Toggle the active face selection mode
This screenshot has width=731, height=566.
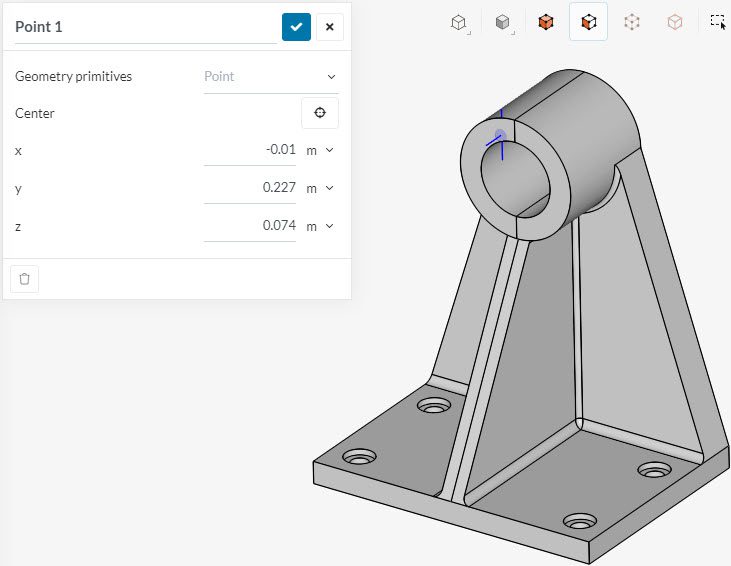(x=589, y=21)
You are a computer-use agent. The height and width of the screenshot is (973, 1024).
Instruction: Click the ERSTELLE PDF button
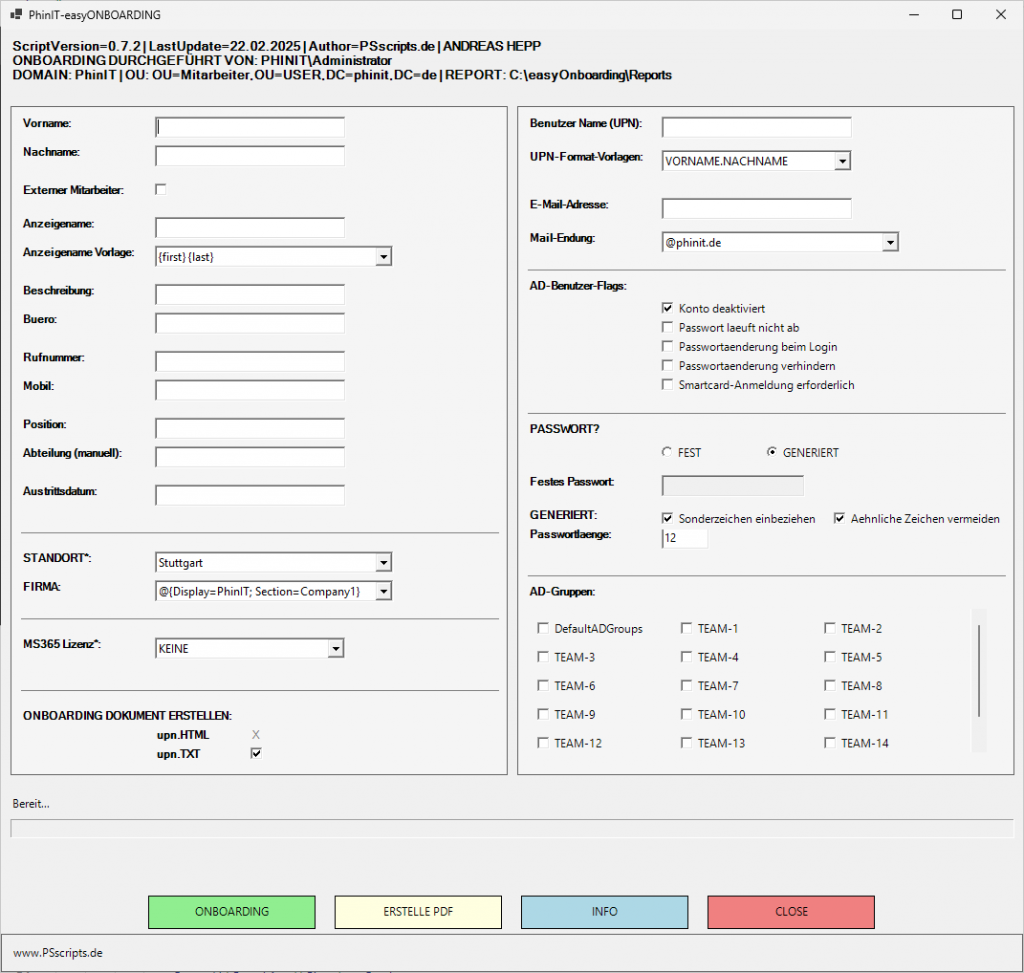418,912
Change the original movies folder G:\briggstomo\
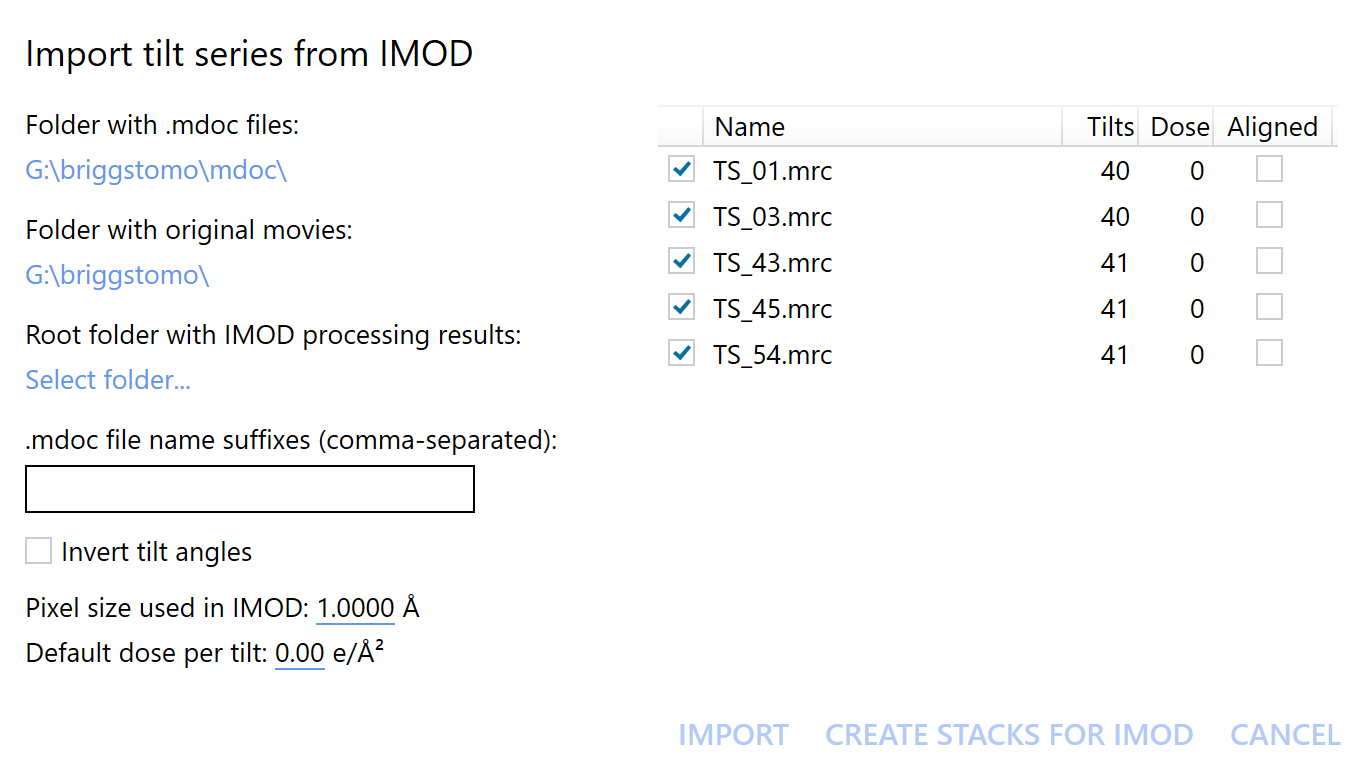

----------

» Task requirements:
Instructions for the listing above: set down every entry exactly and drop any image.

» Output of the exercise:
Toggle the active face selection mode
This screenshot has width=731, height=566.
(x=589, y=21)
You are a computer-use agent. The height and width of the screenshot is (973, 1024).
Instruction: Click the ERSTELLE PDF button
418,912
Change the original movies folder G:\briggstomo\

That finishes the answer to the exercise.